# What to do
In the lines below, the string "toolbar" may appear; say how many lines hold it and give nothing more.

# Stored items
● ● ●

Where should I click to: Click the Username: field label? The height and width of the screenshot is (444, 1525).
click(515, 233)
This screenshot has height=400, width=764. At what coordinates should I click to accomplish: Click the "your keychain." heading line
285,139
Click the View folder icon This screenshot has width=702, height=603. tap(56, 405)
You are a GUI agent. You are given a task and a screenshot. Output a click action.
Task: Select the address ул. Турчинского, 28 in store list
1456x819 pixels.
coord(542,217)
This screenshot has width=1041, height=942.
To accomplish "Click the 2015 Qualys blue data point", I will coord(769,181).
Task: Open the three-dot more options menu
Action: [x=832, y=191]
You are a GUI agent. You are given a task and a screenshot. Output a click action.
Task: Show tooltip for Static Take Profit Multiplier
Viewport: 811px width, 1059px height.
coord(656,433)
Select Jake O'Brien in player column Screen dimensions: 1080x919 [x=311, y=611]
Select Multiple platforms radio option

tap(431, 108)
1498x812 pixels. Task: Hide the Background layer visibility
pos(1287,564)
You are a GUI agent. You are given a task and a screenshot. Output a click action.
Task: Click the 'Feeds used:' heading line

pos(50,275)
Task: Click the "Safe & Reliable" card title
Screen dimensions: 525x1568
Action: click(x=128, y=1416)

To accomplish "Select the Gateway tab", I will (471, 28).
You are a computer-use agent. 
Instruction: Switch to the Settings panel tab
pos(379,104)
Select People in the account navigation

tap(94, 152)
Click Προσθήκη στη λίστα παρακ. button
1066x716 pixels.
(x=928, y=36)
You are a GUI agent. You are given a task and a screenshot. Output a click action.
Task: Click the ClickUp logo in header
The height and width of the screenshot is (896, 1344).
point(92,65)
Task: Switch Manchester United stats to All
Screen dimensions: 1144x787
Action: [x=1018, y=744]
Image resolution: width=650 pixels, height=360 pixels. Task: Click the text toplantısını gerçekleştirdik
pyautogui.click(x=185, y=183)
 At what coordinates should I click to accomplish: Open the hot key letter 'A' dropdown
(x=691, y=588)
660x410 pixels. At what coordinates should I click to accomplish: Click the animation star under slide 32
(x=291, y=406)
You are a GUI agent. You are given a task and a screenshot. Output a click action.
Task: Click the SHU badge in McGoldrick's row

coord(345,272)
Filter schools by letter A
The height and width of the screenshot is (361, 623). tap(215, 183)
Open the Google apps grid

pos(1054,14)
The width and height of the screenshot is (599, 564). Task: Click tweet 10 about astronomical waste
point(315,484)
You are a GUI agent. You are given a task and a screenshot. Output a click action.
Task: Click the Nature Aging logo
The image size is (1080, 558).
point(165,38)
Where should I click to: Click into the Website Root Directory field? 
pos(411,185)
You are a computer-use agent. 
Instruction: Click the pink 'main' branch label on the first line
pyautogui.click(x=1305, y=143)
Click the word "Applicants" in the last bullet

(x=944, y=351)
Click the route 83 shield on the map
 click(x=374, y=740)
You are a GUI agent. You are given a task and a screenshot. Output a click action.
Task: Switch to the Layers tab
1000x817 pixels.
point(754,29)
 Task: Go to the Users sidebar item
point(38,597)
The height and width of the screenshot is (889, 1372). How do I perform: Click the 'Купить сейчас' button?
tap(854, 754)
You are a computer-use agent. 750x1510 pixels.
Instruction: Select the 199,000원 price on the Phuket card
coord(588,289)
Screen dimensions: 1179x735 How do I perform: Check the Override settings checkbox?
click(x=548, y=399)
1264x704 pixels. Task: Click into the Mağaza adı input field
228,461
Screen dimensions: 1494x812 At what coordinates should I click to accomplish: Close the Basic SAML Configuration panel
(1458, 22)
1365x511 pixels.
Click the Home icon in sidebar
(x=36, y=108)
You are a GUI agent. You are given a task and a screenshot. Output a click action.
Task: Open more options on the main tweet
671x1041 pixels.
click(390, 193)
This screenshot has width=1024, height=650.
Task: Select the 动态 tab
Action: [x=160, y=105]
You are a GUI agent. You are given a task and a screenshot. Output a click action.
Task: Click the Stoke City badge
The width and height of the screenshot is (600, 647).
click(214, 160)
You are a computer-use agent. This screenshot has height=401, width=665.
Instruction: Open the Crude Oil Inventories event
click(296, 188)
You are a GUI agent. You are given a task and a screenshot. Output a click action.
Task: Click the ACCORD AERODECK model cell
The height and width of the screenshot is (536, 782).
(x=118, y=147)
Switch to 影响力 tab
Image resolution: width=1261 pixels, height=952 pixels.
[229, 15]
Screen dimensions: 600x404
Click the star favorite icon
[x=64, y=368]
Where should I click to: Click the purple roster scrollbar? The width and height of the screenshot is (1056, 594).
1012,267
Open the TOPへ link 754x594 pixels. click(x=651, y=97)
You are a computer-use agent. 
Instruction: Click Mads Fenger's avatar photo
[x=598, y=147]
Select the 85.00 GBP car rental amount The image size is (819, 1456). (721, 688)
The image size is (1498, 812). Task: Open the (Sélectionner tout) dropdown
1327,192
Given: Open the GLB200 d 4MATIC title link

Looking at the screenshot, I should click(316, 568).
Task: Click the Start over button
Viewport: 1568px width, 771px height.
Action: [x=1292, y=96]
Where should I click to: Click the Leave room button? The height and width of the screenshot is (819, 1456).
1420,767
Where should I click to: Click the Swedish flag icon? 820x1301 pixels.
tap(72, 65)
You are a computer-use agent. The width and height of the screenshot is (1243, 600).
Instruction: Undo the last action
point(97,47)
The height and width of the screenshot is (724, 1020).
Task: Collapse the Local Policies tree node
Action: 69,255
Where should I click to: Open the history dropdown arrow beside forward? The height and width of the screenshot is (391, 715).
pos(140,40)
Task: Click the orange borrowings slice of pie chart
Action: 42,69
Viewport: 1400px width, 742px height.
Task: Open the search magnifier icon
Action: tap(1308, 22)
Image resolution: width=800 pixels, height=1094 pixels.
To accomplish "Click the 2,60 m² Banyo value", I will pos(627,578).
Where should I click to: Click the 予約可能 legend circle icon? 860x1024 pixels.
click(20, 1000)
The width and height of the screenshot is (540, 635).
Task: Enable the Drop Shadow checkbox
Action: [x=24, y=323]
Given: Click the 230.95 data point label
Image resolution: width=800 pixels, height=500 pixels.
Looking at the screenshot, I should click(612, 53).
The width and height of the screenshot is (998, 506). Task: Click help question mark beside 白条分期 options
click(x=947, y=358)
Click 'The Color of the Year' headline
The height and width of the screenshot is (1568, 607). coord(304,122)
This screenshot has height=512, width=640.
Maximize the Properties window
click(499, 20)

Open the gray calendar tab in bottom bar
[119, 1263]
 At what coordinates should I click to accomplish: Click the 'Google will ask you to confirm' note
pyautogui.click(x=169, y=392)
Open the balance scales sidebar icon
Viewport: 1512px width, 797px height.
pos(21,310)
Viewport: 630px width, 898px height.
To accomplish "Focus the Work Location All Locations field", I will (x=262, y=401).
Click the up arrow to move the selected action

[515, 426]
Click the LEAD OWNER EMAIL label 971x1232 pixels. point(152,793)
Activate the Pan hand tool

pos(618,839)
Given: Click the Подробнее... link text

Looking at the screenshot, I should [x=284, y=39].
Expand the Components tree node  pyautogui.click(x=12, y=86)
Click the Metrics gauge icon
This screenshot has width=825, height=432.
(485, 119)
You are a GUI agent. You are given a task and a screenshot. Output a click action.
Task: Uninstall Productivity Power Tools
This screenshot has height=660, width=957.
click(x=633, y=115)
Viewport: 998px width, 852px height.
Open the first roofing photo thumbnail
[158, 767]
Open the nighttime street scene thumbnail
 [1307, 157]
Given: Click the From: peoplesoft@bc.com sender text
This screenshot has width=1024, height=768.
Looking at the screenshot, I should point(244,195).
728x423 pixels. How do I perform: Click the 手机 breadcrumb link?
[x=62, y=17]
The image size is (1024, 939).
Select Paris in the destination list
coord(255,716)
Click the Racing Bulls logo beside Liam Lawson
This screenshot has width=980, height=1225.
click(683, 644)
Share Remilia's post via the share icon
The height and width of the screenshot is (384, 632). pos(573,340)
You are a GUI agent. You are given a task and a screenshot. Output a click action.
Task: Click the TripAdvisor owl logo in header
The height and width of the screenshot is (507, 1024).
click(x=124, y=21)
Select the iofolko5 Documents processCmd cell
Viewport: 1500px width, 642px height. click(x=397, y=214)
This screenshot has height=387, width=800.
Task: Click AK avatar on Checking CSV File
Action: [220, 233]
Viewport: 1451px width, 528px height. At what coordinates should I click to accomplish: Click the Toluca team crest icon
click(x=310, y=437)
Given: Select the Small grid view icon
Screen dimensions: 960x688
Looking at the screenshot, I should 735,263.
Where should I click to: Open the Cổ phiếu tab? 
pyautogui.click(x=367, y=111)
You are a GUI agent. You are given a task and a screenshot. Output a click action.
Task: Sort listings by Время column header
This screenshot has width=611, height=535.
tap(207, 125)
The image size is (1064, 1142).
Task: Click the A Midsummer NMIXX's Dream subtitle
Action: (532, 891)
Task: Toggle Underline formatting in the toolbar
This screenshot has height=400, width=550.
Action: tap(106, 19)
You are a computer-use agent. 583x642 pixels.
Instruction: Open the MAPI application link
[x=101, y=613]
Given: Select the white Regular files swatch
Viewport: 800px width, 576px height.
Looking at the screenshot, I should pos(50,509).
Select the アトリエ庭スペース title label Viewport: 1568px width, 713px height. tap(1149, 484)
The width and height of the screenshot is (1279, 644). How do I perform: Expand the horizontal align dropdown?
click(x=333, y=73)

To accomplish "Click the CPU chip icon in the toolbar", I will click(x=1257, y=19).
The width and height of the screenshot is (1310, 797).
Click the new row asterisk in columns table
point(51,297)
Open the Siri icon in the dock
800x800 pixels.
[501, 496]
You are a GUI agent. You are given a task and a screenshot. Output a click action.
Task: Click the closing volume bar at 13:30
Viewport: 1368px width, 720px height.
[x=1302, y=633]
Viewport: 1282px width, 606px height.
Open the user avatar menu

● ● ●

# Answer
2